▶ **EXTRACTED MATERIAL**:

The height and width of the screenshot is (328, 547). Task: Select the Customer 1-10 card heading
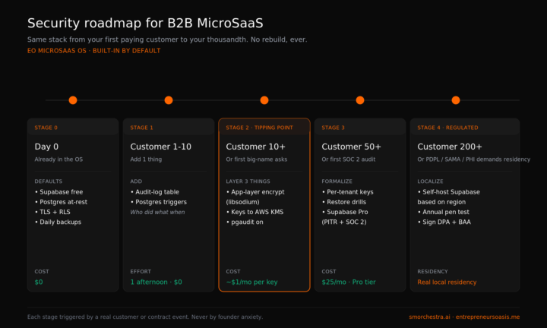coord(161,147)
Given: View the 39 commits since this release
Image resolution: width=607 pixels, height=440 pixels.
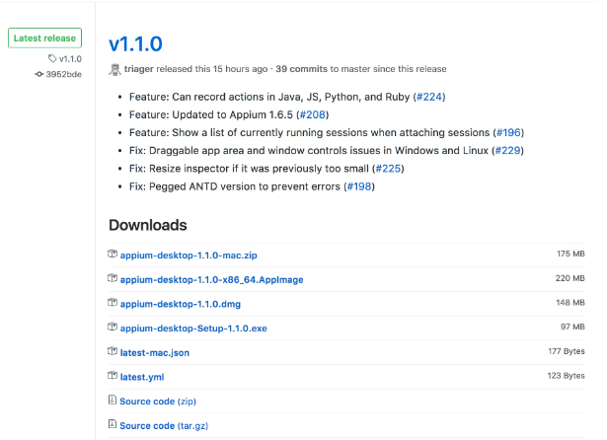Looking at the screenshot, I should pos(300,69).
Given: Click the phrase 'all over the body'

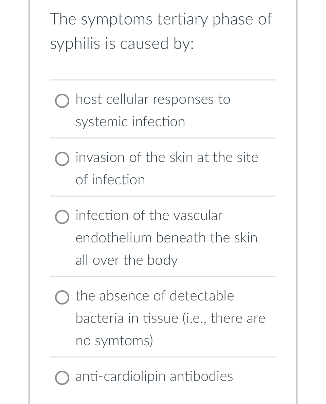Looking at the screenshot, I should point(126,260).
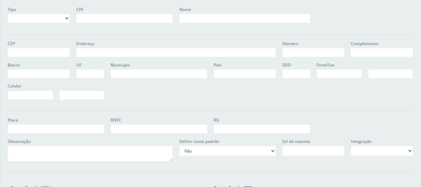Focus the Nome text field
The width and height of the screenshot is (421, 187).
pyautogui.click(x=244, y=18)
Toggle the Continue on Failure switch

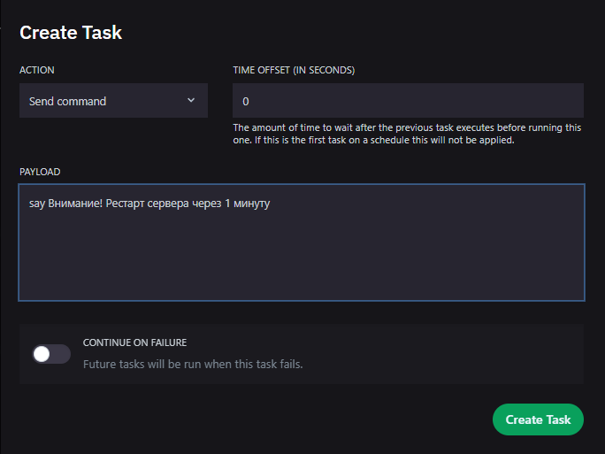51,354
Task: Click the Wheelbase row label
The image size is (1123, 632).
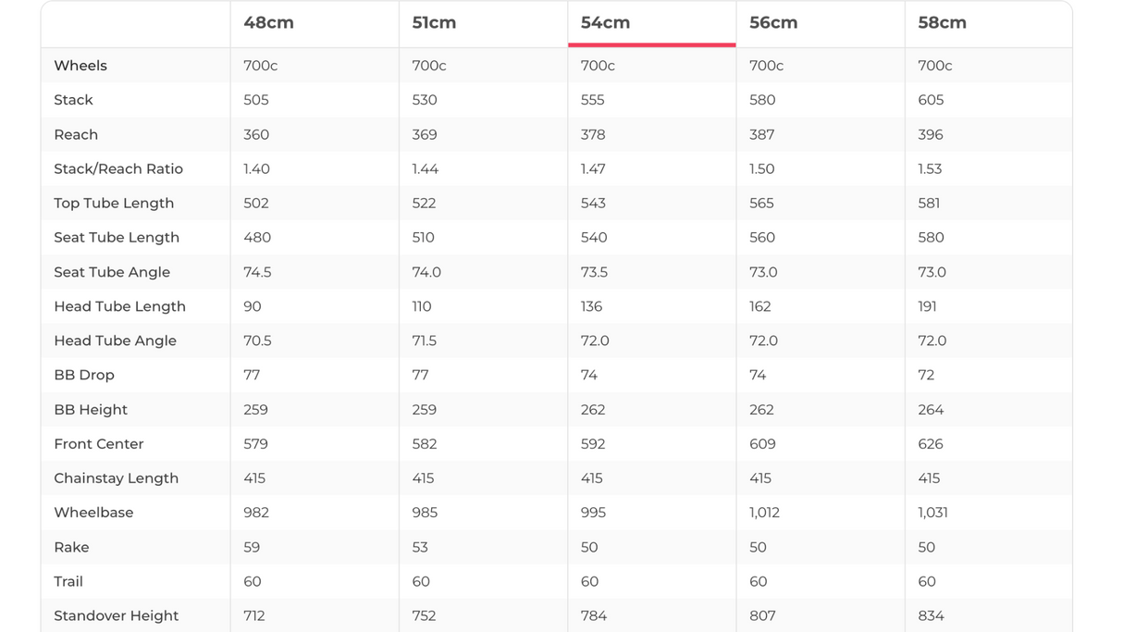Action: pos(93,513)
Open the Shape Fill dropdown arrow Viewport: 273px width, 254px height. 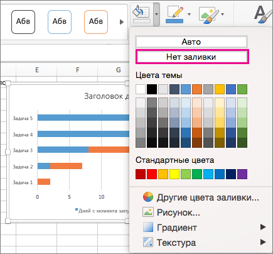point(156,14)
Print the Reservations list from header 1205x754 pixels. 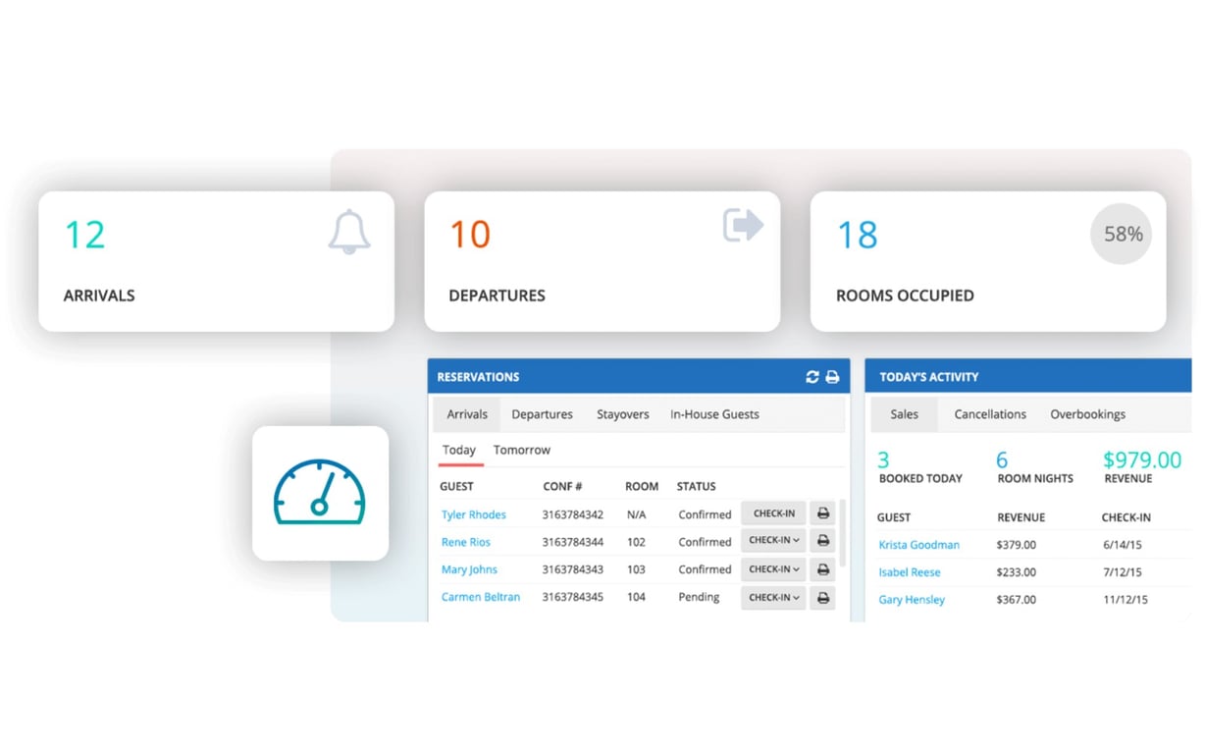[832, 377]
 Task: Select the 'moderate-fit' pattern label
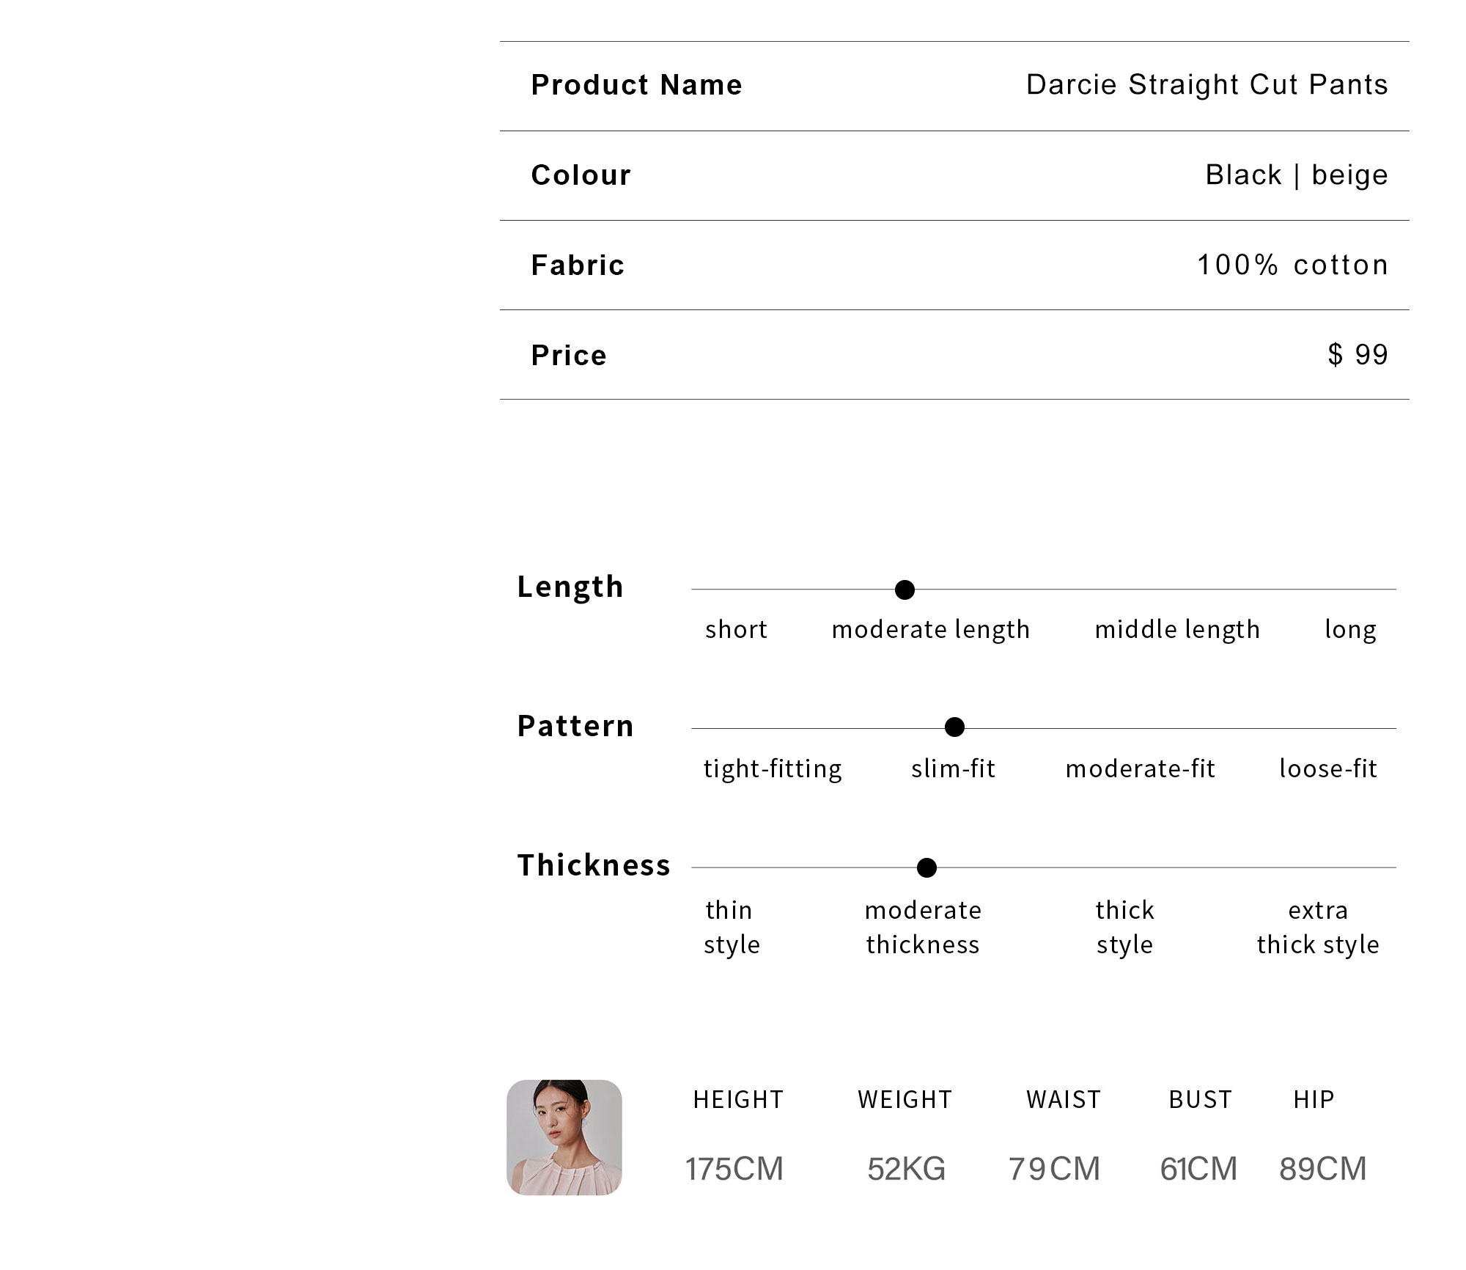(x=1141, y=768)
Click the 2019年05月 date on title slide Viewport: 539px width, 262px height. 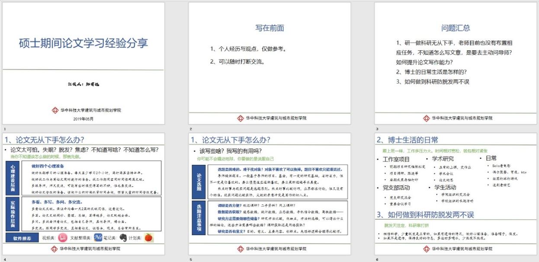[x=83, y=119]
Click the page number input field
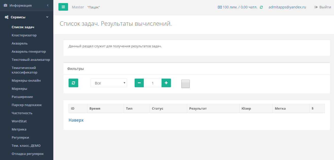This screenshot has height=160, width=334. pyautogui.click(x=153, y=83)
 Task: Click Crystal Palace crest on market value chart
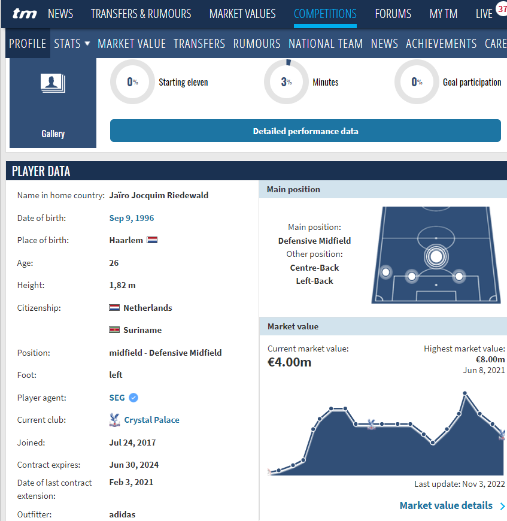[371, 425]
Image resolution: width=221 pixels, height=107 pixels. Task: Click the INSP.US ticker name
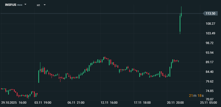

▶ **WHAT YOU ARE ASKED TO DO**:
Once you reach the line containing "Click the page number input field", print it and every line after it exactly, through the end of the entries, without any pictures.

▶ **ANSWER BELOW**:
Click the page number input field
This screenshot has height=160, width=334. pyautogui.click(x=153, y=83)
 Task: Click Crystal Palace crest on market value chart
[371, 425]
Image resolution: width=221 pixels, height=107 pixels. Task: Click the INSP.US ticker name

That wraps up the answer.